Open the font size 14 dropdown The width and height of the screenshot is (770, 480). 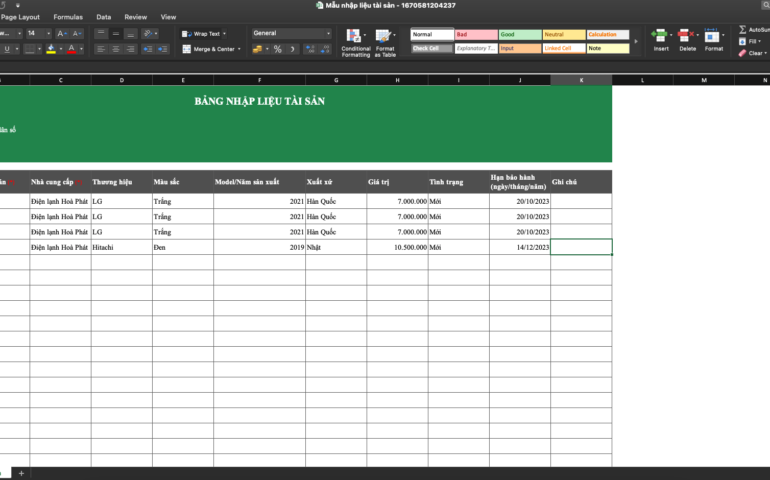point(46,33)
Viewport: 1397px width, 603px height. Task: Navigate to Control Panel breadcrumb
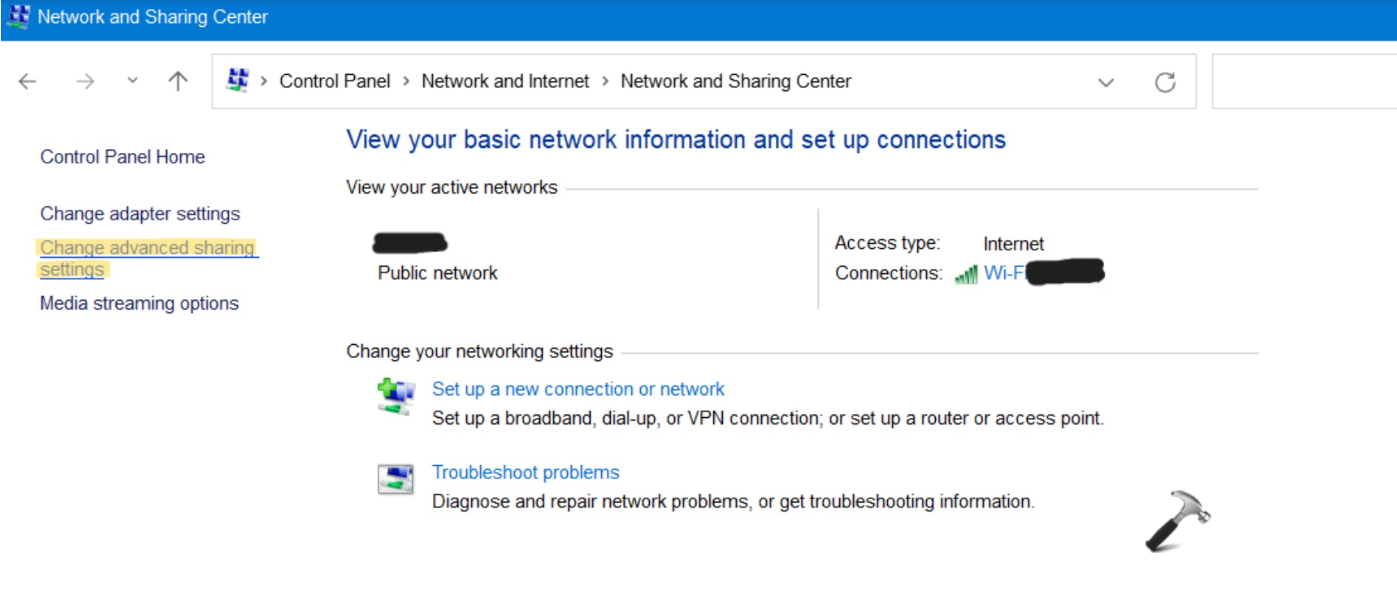point(334,82)
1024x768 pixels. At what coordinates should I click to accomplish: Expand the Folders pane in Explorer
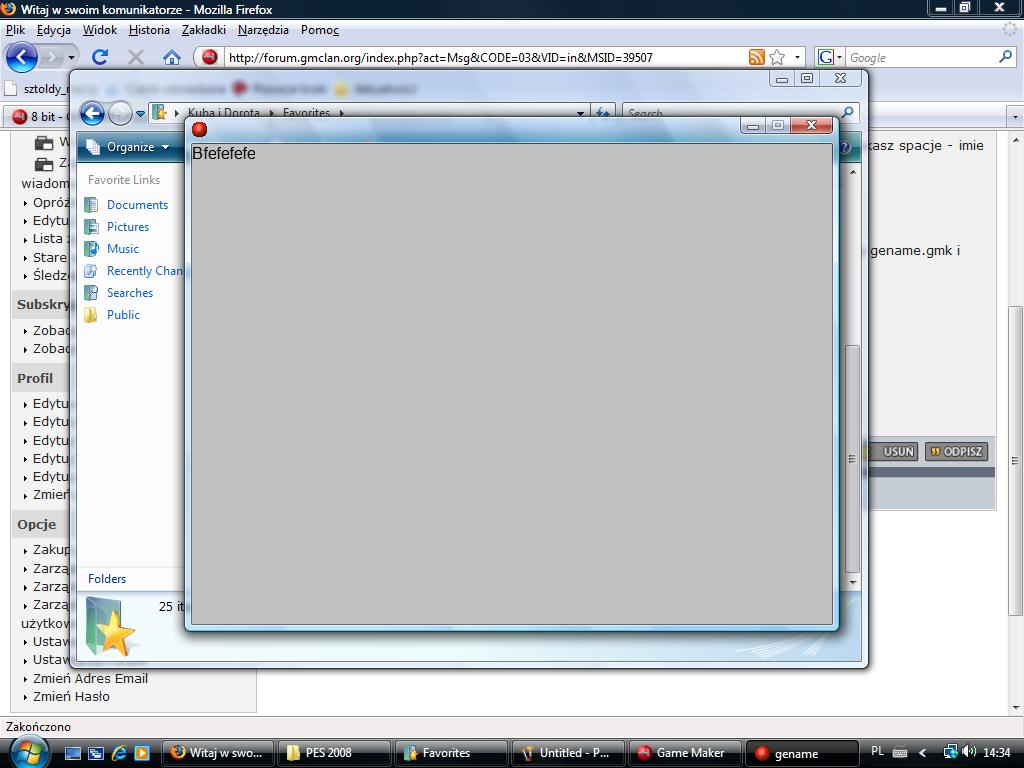point(107,579)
▬▬▬
* _Task directions_
Leave the pictures out and copy exactly the lines from the one that holds "1024x768 pixels. At" through the last line of the material.

* _Response to the task_
1024x768 pixels. At what coordinates should I click to accomplish: Expand the Folders pane in Explorer
point(107,579)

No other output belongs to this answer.